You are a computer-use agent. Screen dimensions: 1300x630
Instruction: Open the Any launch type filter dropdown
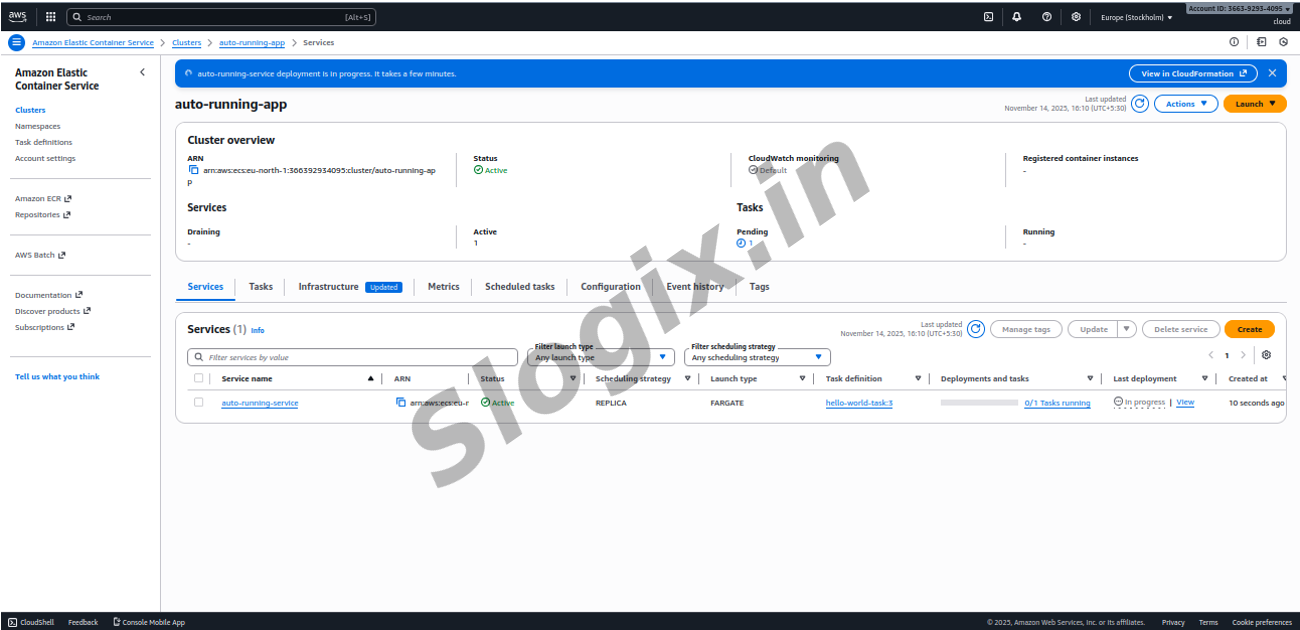600,357
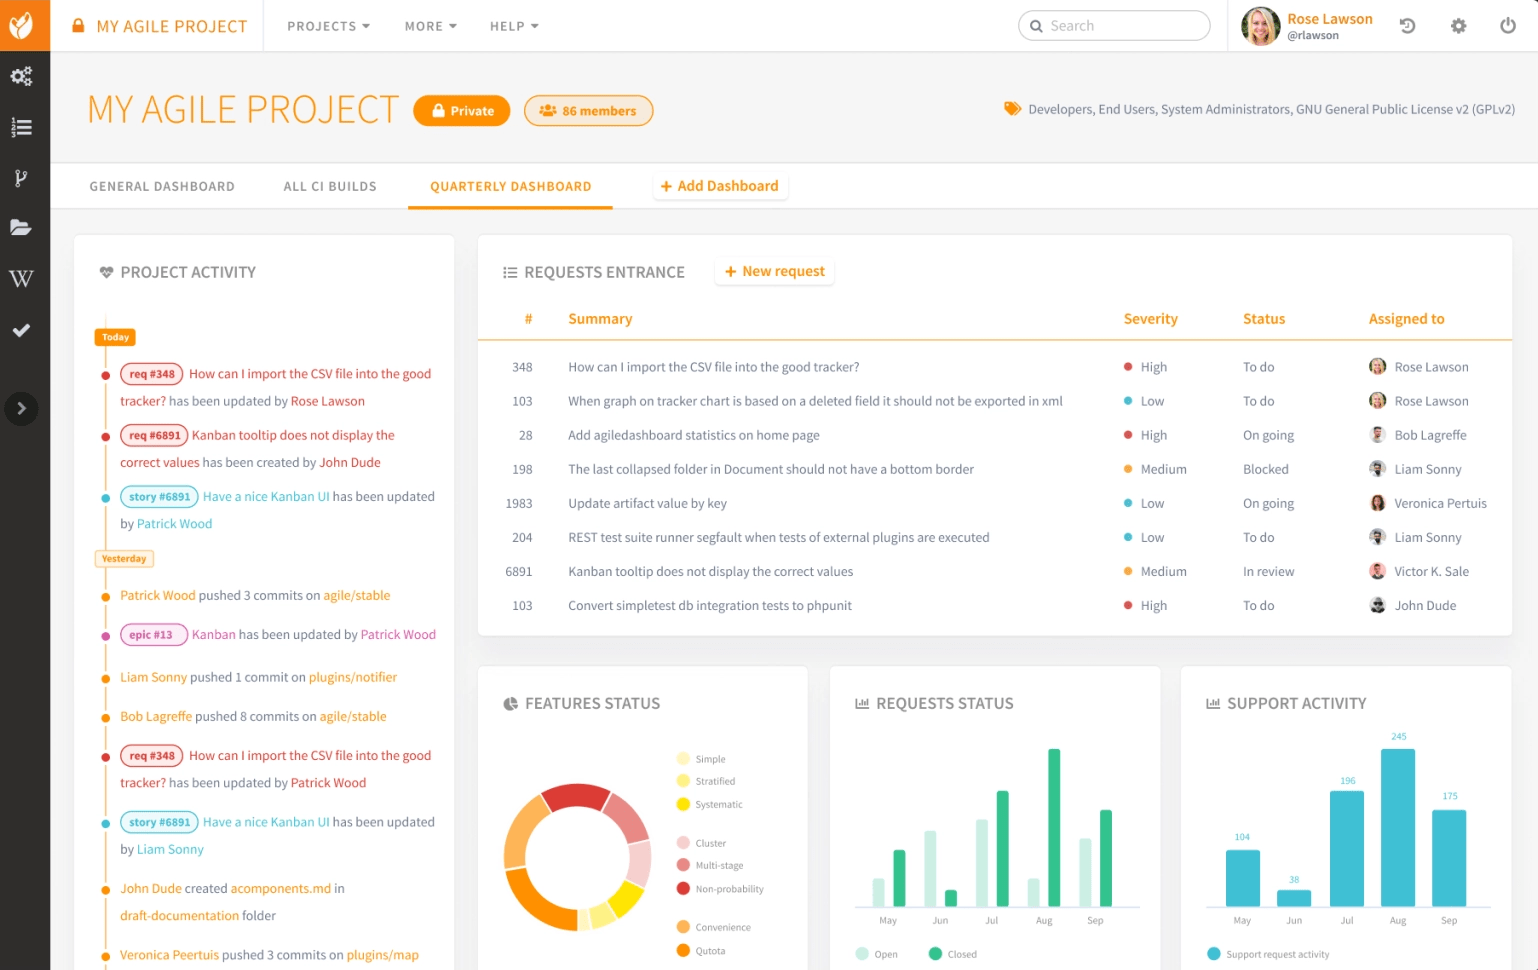Open the More dropdown menu
Image resolution: width=1538 pixels, height=970 pixels.
(430, 26)
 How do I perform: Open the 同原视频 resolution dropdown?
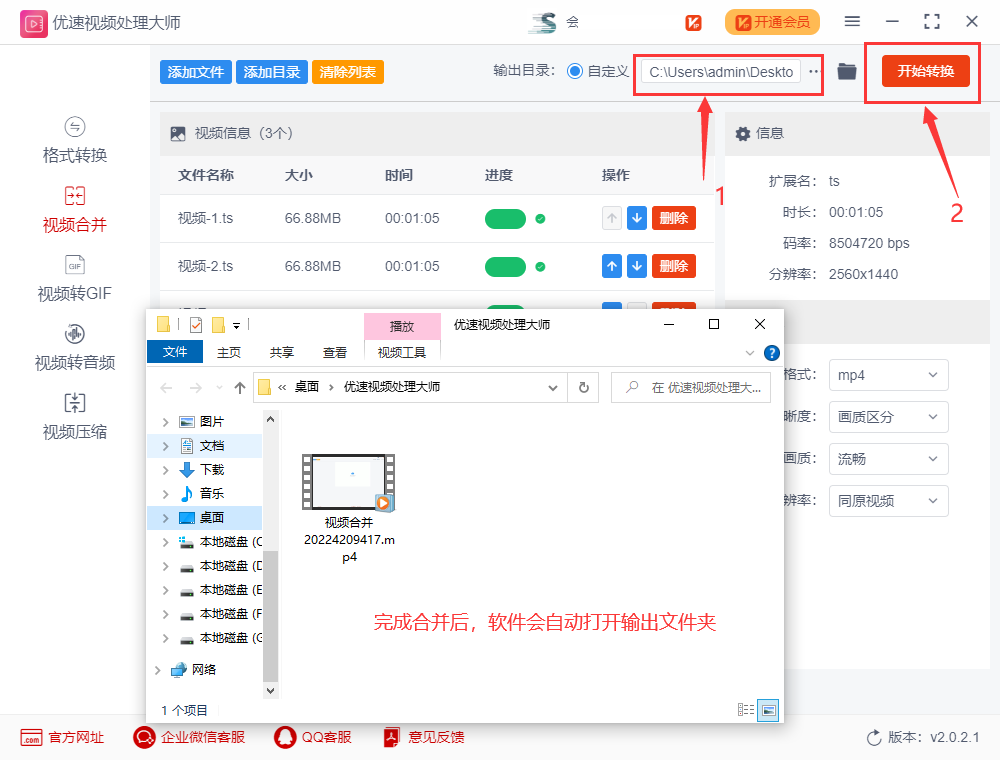pos(888,500)
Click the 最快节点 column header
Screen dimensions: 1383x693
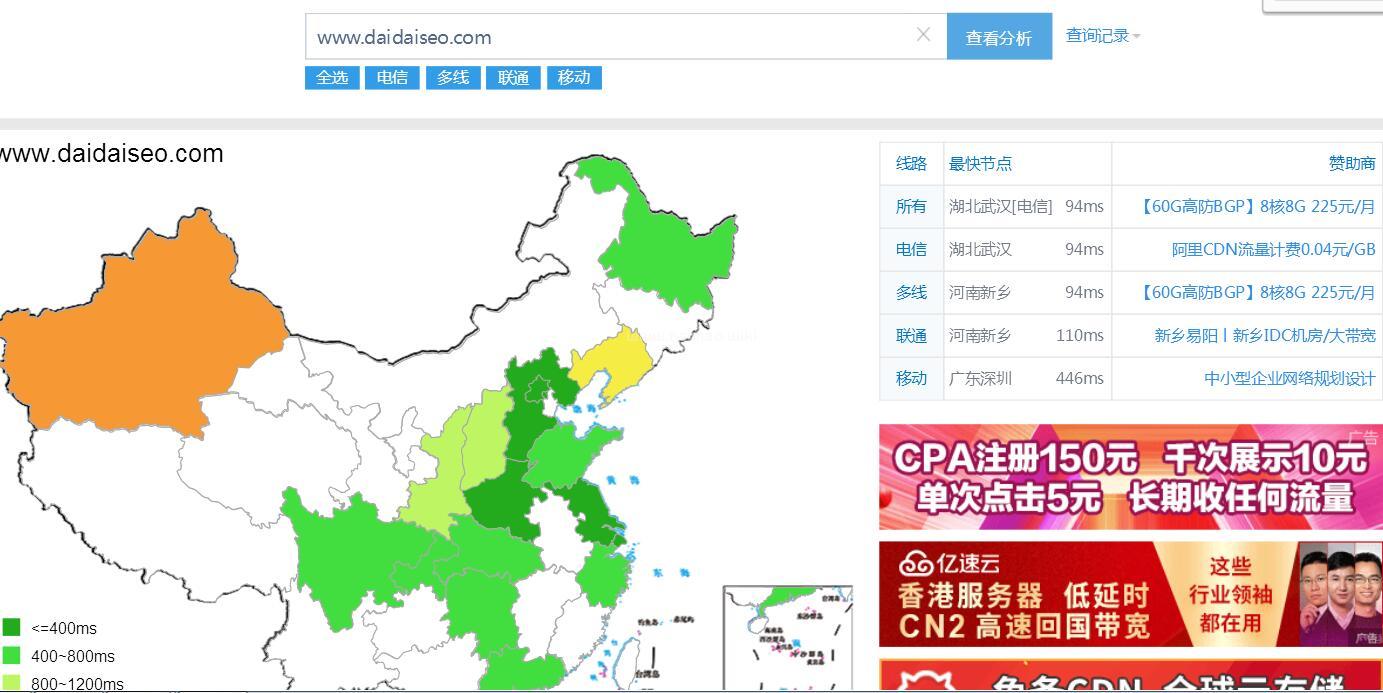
****************
◆ **YOUR OBJECTIVE**: Select the lines from the entries that include the word "dimensions".

◆ **REPLY TO THE EXERCISE**:
You are a computer-use agent. Screen dimensions: 1300x630
Screen dimensions: 1383x693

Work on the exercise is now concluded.